▶ [Work instructions]:
Return, word for word, the stretch of the listing from the line containing "Identify the location" through the line containing "(103, 137).", including both of those lines.

▶ [Dataset content]:
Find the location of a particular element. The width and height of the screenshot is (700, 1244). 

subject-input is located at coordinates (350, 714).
---
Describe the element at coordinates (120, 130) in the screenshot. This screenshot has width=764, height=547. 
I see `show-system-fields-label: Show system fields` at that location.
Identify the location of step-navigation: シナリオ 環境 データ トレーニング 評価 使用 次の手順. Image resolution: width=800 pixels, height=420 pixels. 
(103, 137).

▶ [Expected output]:
Identify the location of step-navigation: シナリオ 環境 データ トレーニング 評価 使用 次の手順. Image resolution: width=800 pixels, height=420 pixels. 
(103, 137).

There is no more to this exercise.